Book Review: Deafening

Title: Deafening

Author: Frances Itani

Pages: EBook 346

Summary: Born on the shores of Lake Ontario, Grania O'Neill suffers a childhood illness that destroys her hearing. Grania's life without sound is also a life bounded by a powerful family love that tries to protect her from suffering. But when it becomes clear that Grania can no longer thrive among the hearing, her family sends her to the Ontario School for the Deaf. There, protected from the often unforgiving world outside, she learns sign language and speech. And there she meets Jim Lloyd, a hearing man, and the two, in wonderment, begin to create a new emotional vocabulary that encompasses both sound and silence. But a war is raging on the other side of the world. Only two weeks after their wedding, Jim must leave home to serve as a stretcher-bearer on the blood-soaked battlefields of Flanders. During this long and brutal war of attrition, Jim and Grania are pulled to the centre of cataclysmic events that will alter civilisation forever.

My Rating: 7.5/10

What I liked/disliked about the book: I enjoyed the book a lot, and while it did move towards some themes, I wasn't expecting, I did find it to be a good read in the end, and will more than likely seek out the author other books.

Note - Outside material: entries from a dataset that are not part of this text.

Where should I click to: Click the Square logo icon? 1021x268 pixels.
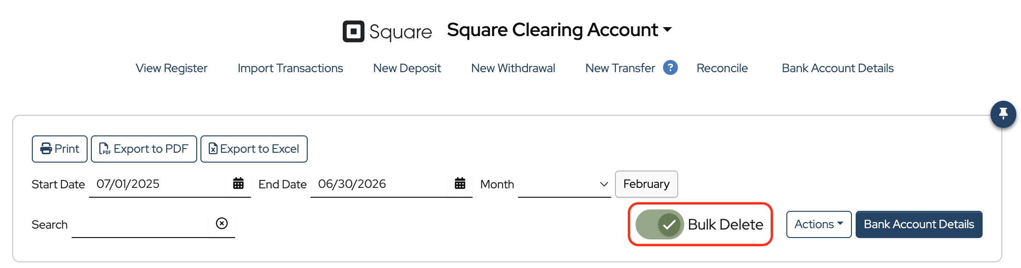(x=353, y=31)
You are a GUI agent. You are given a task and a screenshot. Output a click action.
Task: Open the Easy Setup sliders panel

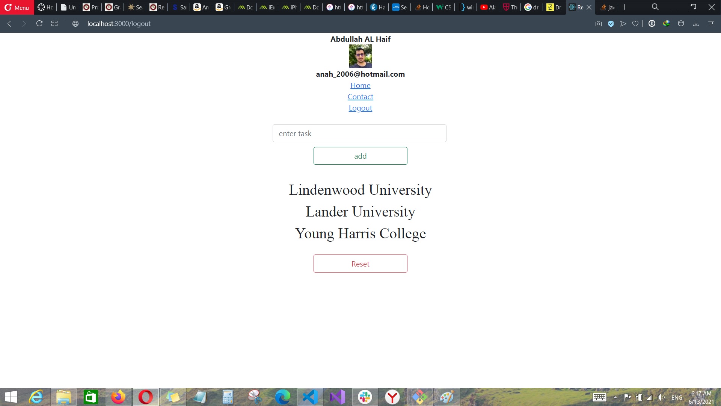(711, 24)
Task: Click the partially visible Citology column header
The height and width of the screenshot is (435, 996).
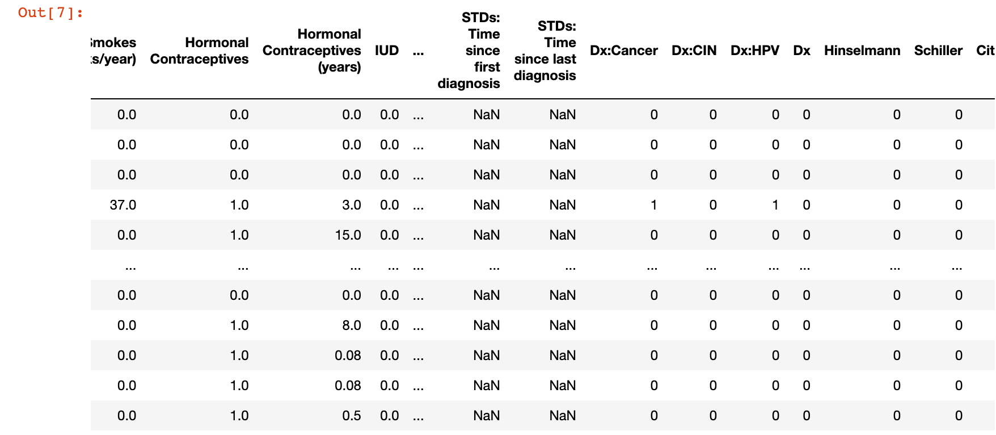Action: (985, 51)
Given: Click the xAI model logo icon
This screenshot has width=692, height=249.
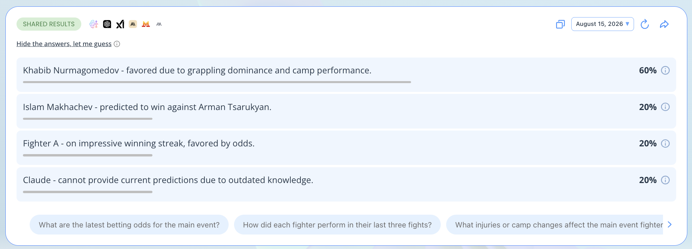Looking at the screenshot, I should [x=120, y=24].
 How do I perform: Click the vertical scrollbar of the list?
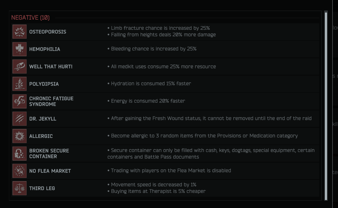(326, 106)

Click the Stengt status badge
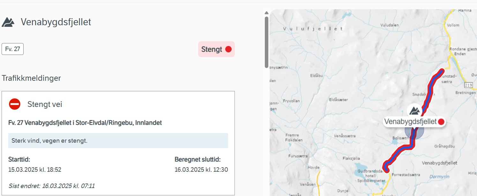click(216, 49)
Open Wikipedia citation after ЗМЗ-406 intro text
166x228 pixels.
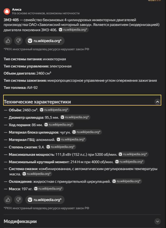point(74,30)
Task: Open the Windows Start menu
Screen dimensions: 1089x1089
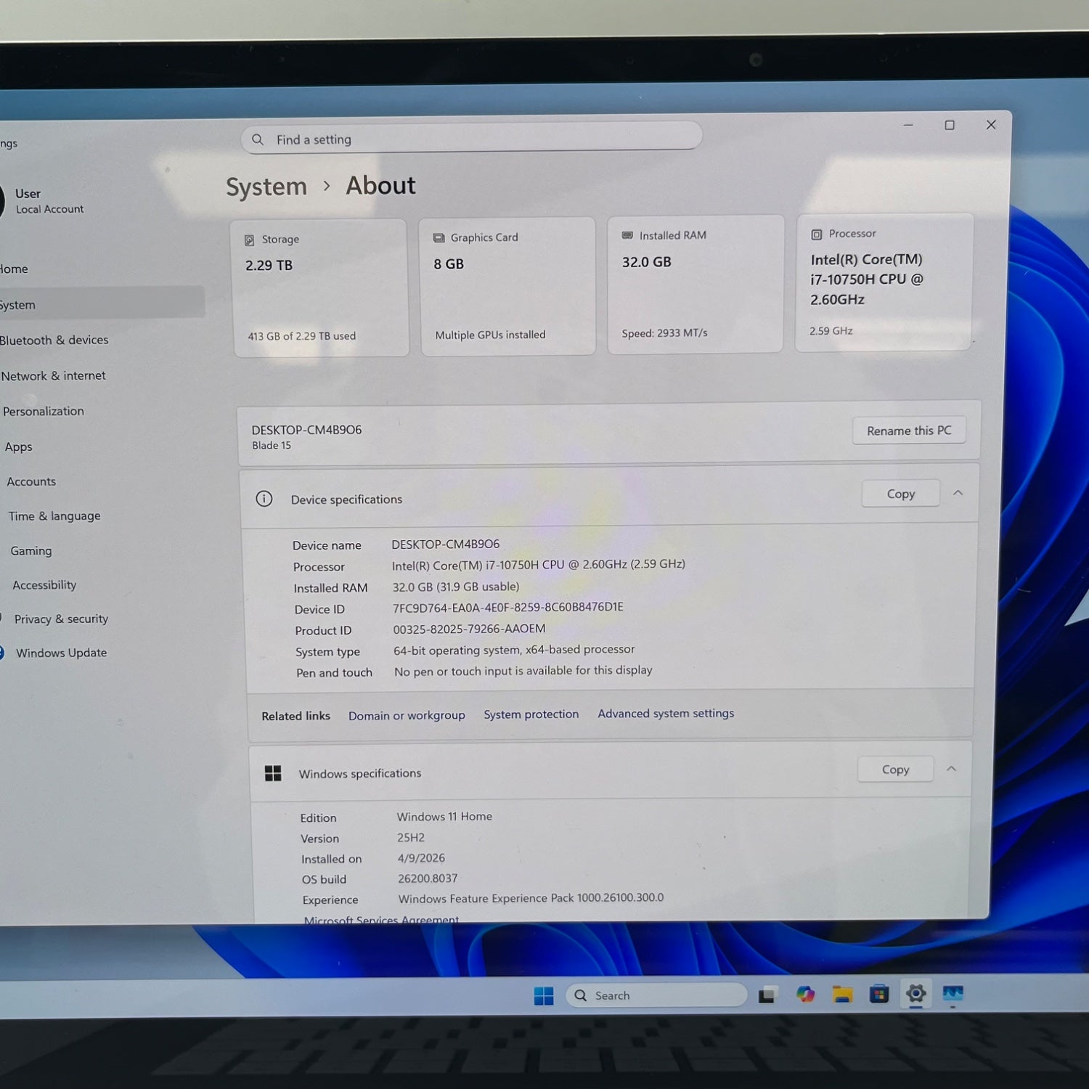Action: coord(543,995)

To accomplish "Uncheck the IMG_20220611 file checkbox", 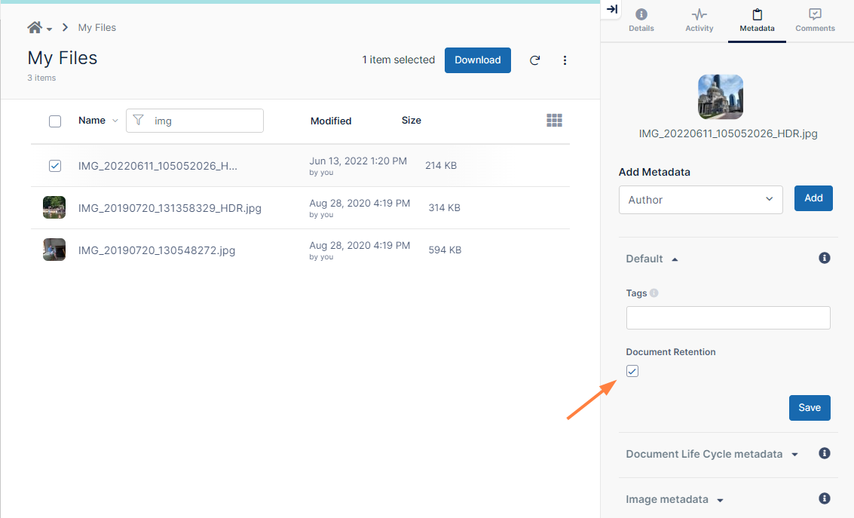I will coord(55,166).
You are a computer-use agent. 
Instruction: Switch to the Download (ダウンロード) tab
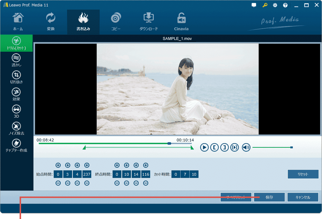click(149, 22)
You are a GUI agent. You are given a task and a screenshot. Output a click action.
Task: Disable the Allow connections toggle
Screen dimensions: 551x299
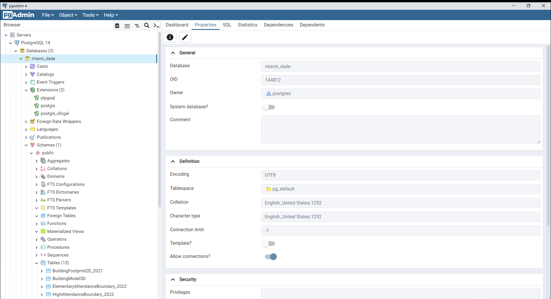coord(271,256)
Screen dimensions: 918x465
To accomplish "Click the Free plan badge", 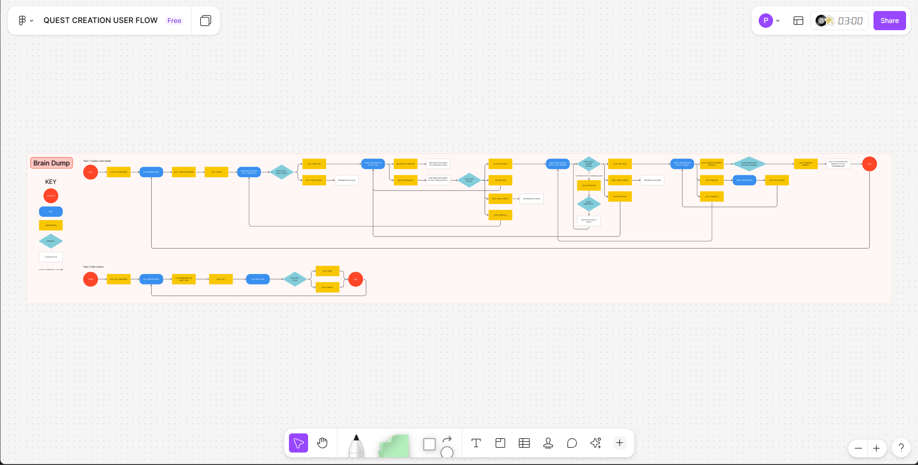I will (x=174, y=21).
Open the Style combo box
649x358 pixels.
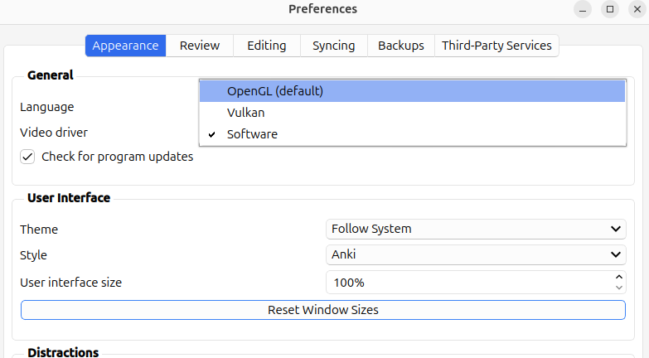pyautogui.click(x=475, y=255)
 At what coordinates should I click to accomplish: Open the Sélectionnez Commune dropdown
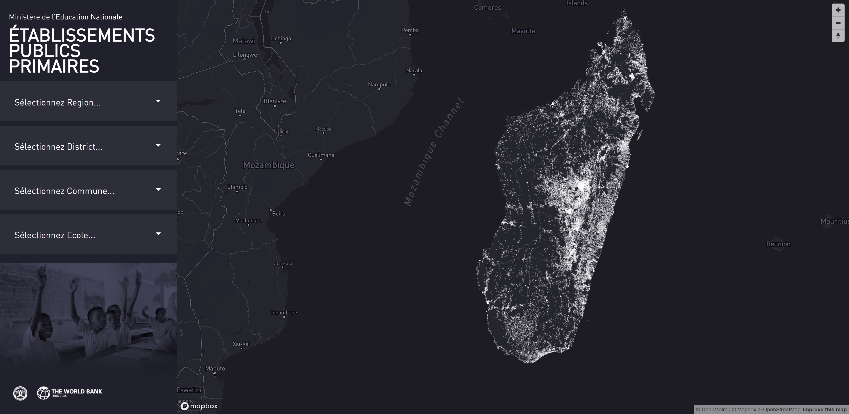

The book did a fantastic job on its focus on World War I. Showing the horrors and thoughts of those on the front line, as well as the reactions and turmoil those who were left behind faced. I was hoping the book would have stayed with focusing on Grania and her struggles of her deafness. As I did enjoy the look at all the struggles she had to face and how she overcame them. As well as the look at how things slowly started to change for persons who are deaf during the time period. While I enjoyed the WWI aspect of the story, I did feel it pulled the focus away from the original theme, which was what initially grabbed my interest of the book.

The characters were well written. Particularly Grania, while I didn't connect to her on a level I would have liked, the author did a good job at creating her. She was well rounded, interesting and an intereting woman to read about. I did enjoy watching her grow throughout the book. Some of the other characters weren't developed as well as Grania, which was a shame, especially Jim, I felt like the author left out to much for his development, especially in the end. For the most part, characterization was well done, just a few things here and there.

Overall, a good read - especially for readers who enjoy World War I themed books.

Would I recommend it to read: I would. Well written, and a good story with a lot of themes and good character developments, so I think I lot of readers would enjoy the book.

What to read next: The Piano Man's Daughter and other Canada Reads Longlisted/Shortlisted Books

Challenges: 12 in 12, 100+ Challenge, Alphabet Challenge, Canadian Book Challenge, New Author Challenge


  1. It's very stereotypical CanLit though, don't you think?

    1. John - It does follow a certain plot device that is seen a lot. I'll have to think about that one.